Op de camping aan zee zouden wij ongeacht het weer, twee nachten blijven staan. Greet had nogal wat tijd nodig bij de receptie en bij terugkomst bleek waarom. Het werd 1 nacht, omdat punt 1 er werd gewerkt met een idioot codesysteem (en hiervoor zijn we allebei allergisch) en punt 2 vanaf donderdag de camping vol zou staan met een deel van de American Cars (jaarlijks evenement waarbij 700 oude Amerikaanse auto’s een tocht door het gebied maken) en punt 3 voor de woensdag erg slecht weer met heel veel regen werd verwacht. Nadat we ons over de teleurstelling heen hadden gezet, toch maar naar het dorp. We waren er al doorheen gereden, nu bleek pas hoe bijzonder het was. Klein, met de gebouwen opgetrokken en ingericht als in westerns met op veel gebouwen muurschilderingen over van alles en nog wat. Deed wat denken aan Manchester en Oristano op Sardinië. Enkele etalages werden net ingericht voor de ‘American Cars’, maar ook zonder die extra inrichting zouden die Amerikaanse auto’s zich hier onmiddellijk thuis voelen. Om te eten waren er niet veel mogelijkheden. Iets als een take- a-way waar je ook kon zitten tussen de ‘America’-prullaria, andere gelegenheden waren gesloten en zo bleef alleen het Middleton Hotel met in ieder geval barmeals over.

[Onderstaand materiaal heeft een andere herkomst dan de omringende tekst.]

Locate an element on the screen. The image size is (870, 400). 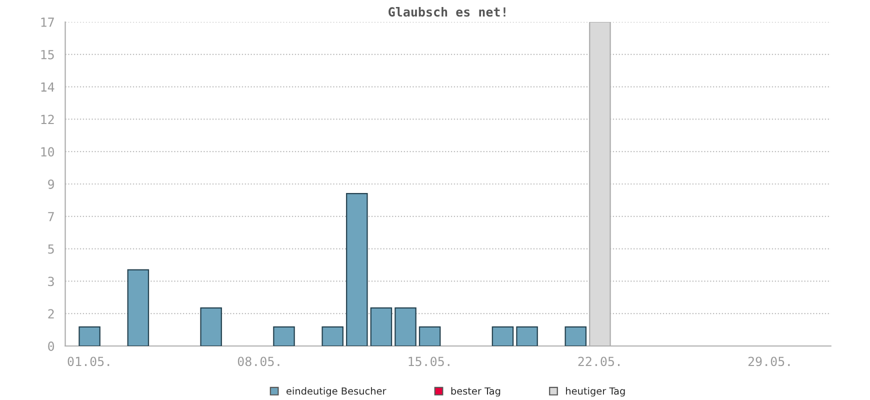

Binnen waren twee Maori-vrouwen op leeftijd, allebei in kennelijke staat en samen beschikkend over 1 compleet gebit (in aantal tanden en kiezen dan) aan het poolbiljarten. Dat ging met veel lawaai en gegiebel gepaard en dat ze het biljartlaken heel gehouden hebben is een wonder op zich. Verder waren er maar een paar bezoekers en was er voor ons alle ruimte aan de bar. De kruk naast me bleek toch bezet en we kwamen in gesprek met Rod, een 64-jarige voormalige eigenaar van een boerderij in de omgeving. Waar we vandaan kwamen? Holland? ‘Oh, ga dan maar even staan’. Met mijn lengte van bijna 2 meter kon ik niet anders dan een Nederlander zijn. Zijn zoon was getrouwd met een Nederlandse en de schoonouders waren ook al van die lange mensen. Waarom we dan in Opunake waren? Familie bezoeken? Nou nee, we kwamen voor Mount Taranaki, maar we hadden (ik had) daar wel heel verre bekenden wonen. Wie dan? 'Sijbrandy’. Nee, nooit van gehoord. De andere gasten hielpen mee. Bedoel je misschien ‘Saibrendie’. Ja, dat is het. ’Die wonen hier 10 kilometer verder aan de Auroa Road. Moet je ze even bellen?’. Dat hoefde nou ook weer niet; de namen die werden genoemd , onder andere Andy, waren waarschijnlijk die van de kleinkinderen van ‘tante’ Antje, en dat was toch wel heel ver weg.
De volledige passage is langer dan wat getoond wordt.